ASSIGNMENT:
From the first line of the entries below, reproduce everything exactly through the line with "Les sculptures meurent", and nothing more.

DATA SUPPLIED:
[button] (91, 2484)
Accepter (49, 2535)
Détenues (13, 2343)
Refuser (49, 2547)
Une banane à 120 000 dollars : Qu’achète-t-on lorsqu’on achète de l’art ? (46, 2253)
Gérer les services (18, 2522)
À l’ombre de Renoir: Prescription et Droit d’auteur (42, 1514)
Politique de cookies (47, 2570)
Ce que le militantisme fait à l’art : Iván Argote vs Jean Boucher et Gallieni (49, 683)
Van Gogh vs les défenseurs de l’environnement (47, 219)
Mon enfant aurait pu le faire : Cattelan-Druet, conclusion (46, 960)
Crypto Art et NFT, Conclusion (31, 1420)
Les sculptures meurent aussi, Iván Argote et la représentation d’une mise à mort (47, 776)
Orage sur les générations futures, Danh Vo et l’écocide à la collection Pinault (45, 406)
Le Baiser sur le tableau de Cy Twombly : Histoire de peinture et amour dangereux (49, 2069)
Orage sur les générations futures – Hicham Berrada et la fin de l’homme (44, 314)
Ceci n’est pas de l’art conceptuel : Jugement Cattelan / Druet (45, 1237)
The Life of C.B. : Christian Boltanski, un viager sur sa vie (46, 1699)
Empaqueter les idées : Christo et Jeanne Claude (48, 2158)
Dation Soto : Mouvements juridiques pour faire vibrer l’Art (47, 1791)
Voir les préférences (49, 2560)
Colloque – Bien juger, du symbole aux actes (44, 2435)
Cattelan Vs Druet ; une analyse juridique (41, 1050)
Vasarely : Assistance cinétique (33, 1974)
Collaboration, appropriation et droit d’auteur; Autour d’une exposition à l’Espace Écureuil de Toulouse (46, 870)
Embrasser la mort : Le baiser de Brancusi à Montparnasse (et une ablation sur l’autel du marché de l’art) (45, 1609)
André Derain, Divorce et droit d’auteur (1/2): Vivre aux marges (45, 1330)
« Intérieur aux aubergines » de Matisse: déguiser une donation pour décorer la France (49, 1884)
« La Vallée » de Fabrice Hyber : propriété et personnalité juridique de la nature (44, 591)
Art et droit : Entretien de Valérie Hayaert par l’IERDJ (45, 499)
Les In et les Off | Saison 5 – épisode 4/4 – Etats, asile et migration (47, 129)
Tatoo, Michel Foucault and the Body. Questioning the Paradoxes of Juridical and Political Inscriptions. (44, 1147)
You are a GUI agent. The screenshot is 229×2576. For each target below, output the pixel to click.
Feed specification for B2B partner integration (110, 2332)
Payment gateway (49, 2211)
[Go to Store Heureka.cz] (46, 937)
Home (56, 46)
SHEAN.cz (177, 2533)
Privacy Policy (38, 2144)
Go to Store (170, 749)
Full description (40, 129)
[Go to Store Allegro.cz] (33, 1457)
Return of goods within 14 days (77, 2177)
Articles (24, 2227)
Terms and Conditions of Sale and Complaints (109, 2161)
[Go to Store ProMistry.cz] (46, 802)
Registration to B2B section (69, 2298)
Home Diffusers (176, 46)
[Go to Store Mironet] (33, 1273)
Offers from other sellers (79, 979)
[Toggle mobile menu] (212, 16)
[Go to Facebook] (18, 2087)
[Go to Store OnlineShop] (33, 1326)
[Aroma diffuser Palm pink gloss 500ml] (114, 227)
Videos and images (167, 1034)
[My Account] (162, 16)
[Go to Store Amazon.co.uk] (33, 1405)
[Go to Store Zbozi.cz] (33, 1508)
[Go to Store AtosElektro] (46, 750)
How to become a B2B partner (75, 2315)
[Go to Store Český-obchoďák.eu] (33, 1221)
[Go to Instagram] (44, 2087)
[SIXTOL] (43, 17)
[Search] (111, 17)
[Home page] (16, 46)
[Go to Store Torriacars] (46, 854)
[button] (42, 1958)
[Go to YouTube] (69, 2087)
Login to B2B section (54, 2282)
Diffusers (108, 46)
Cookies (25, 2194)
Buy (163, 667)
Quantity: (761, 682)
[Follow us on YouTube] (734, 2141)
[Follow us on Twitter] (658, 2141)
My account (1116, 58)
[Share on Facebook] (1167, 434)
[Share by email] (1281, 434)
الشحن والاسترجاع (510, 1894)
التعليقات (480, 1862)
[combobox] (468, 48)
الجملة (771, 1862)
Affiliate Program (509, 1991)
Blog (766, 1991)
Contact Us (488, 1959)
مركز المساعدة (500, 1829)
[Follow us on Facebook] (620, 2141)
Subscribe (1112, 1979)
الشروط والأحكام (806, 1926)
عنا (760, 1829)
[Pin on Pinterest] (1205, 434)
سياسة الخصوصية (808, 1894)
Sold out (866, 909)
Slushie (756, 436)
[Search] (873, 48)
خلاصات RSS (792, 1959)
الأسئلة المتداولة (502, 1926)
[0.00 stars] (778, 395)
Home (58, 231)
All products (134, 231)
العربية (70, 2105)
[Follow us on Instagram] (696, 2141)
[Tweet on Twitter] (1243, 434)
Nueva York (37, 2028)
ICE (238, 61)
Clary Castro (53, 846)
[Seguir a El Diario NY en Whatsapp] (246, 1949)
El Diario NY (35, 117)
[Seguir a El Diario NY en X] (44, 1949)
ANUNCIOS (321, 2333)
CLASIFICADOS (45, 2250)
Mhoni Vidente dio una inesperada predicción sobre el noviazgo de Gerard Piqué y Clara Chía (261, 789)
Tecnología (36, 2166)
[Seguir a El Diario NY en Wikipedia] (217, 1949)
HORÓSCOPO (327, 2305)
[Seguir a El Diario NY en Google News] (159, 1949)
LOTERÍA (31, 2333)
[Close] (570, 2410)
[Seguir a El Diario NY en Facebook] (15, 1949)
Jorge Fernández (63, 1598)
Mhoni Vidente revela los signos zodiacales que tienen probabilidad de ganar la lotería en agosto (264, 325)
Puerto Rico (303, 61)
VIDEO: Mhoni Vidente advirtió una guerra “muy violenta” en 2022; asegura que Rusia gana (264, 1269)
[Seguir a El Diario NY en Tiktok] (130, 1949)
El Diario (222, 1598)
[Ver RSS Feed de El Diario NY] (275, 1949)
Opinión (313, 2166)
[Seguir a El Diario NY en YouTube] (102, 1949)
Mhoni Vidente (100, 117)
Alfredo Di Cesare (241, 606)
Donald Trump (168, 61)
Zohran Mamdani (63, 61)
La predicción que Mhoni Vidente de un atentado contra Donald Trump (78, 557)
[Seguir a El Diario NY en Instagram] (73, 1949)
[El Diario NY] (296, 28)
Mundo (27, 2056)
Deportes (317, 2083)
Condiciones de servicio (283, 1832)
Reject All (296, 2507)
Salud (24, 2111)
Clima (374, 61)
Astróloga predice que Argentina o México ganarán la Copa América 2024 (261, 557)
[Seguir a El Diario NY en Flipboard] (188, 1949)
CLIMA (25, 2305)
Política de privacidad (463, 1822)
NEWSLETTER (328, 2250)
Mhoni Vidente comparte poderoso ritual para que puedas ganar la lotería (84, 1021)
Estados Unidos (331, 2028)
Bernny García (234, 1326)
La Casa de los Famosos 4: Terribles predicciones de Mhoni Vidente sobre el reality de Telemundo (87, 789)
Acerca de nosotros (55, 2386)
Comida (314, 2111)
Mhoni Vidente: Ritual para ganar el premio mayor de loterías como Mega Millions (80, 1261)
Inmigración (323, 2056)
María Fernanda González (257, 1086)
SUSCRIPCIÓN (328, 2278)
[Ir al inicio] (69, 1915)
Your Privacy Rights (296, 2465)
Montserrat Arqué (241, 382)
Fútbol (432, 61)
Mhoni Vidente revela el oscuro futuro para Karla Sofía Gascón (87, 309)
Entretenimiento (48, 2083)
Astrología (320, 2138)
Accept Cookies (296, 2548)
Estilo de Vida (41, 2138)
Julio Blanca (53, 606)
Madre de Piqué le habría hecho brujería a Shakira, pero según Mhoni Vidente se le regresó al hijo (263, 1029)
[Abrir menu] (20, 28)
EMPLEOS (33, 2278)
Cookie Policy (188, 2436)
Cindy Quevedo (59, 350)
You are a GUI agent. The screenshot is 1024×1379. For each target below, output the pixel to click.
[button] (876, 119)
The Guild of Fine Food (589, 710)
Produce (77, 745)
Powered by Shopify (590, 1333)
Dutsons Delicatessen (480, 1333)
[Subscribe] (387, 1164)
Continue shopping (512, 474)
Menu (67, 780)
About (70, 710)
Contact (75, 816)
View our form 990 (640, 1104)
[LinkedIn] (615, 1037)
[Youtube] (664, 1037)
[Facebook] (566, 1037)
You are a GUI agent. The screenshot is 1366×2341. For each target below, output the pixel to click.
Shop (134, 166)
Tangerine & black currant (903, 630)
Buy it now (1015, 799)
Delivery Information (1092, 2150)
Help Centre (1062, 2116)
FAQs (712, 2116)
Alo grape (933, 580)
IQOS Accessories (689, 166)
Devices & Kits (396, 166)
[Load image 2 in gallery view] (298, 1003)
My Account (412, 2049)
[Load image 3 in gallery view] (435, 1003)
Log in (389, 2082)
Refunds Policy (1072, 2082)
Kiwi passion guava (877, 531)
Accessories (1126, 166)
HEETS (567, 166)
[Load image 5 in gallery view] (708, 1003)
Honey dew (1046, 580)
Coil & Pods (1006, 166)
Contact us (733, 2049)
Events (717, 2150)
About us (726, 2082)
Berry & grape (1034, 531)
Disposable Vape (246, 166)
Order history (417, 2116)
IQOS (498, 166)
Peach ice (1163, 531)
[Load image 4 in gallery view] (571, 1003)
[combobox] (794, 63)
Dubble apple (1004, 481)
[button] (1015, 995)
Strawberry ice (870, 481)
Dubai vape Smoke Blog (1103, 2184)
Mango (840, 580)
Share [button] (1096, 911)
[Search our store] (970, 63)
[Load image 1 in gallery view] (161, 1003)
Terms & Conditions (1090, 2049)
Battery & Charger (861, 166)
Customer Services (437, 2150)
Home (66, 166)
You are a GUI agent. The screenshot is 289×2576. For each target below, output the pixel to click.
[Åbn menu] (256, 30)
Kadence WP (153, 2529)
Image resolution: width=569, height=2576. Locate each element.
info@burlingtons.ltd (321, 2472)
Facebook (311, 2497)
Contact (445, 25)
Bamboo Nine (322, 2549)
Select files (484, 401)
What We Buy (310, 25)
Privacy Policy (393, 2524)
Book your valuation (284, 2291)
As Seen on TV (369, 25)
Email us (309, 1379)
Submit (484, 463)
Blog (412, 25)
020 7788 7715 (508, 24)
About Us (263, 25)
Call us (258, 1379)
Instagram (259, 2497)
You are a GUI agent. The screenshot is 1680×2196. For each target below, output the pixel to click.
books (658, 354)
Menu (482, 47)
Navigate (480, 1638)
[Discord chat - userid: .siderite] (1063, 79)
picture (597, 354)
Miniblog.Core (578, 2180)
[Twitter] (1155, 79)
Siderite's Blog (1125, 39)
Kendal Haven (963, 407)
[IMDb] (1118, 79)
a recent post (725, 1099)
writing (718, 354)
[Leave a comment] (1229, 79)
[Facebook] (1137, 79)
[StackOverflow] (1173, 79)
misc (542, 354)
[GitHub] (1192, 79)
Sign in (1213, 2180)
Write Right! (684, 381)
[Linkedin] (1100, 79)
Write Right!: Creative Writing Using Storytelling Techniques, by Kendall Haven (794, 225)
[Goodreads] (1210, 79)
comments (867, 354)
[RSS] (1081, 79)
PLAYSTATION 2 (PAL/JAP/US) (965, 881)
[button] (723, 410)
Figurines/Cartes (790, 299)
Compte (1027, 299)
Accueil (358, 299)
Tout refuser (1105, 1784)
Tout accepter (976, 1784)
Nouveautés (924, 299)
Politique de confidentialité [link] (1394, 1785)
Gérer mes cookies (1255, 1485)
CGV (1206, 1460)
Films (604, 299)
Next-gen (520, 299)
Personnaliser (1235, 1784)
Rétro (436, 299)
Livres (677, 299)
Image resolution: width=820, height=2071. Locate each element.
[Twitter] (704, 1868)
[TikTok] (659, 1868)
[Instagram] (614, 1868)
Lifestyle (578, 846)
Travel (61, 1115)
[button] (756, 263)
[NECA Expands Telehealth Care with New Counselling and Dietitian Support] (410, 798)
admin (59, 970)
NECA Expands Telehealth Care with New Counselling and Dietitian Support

OUTPUT BELOW:
[button] (91, 2484)
Accepter (49, 2535)
Détenues (13, 2343)
Refuser (49, 2547)
Une banane à 120 000 dollars : Qu’achète-t-on lorsqu’on achète de l’art ? (46, 2253)
Gérer les services (18, 2522)
À l’ombre de Renoir: Prescription et Droit d’auteur (42, 1514)
Politique de cookies (47, 2570)
Ce que le militantisme fait à l’art : Iván Argote vs Jean Boucher et Gallieni (49, 683)
Van Gogh vs les défenseurs de l’environnement (47, 219)
Mon enfant aurait pu le faire : Cattelan-Druet, conclusion (46, 960)
Crypto Art et NFT, Conclusion (31, 1420)
Les sculptures meurent aussi, Iván Argote et la représentation d’une mise à mort (47, 776)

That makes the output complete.